The degree of genetic defects in the frataxin gene appears to result in adults with Friedreich’s ataxia having a relatively smaller left ventricle in the heart, a study presented as a poster at IARC 2017 reported.
The poster was presented by Roger Peverill of the Monash Cardiovascular Research Centre at Monash University, Australia, on Friday at IARC, the International Ataxia Research Conference that concludes in Pisa, Italy, on Saturday. It was titled “A unique pattern of left ventricular remodeling in Friedreich ataxia (FRDA) related to frataxin deficiency?”
Cardiac disease is a common feature of Friedreich’s ataxia (FA), and often manifests as left ventricular hypertrophy, an increase in the thickness of the wall and septum of the heart’s left ventricle. Eventually, patients progress to heart failure.

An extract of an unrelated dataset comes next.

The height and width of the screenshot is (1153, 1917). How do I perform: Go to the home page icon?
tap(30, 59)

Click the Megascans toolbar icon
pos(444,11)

The geometric changes in the heart of FA patients, however, are complex and often differ from diseases like hypertensive heart disease or cardiomyopathies. Differences can also be found between adults and children with FA.

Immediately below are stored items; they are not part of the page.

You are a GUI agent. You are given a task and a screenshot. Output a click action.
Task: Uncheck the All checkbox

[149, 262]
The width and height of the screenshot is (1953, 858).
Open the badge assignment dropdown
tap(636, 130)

In the study, the team sought to define these left ventricular geometric changes.
A total 174 FA patients (52 children and 122 adults) underwent an echocardiography, a scan that allows scientists and doctors to look at the heart and nearby blood vessels. A series of heart measurements were also recorded, including parameters related to the heart’s left ventricle, and its wall thickness, length, volume and mass.
Patients showed normal left ventricular ejection fraction, an important test to determine how well the heart is pumping blood and one used in diagnosing and monitoring heart failure. A normal left ventricular ejection fraction is usually between 50 to 75 percent.
After adjusting for patients’ age and sex, the researchers found that a larger GAA expansion (the mutation in the frataxin gene that causes FA) correlated with a decrease in several left ventricular parameters, including internal and external diameter, length and volume.
GAA expansion, however, was not associated with septal wall thickness, posterior wall thickness, or left ventricular mass.
All correlations were observed only in adults; none were evident in the children.
“In FRDA [Friedreich’s ataxia], the degree of genetic abnormality is associated with a smaller left ventricle in adults, but no direct relationship with wall thickness or left ventricular mass is evident,” the poster concluded. “An explanation for the variable findings of previous studies may be the lack of similar correlations in children.”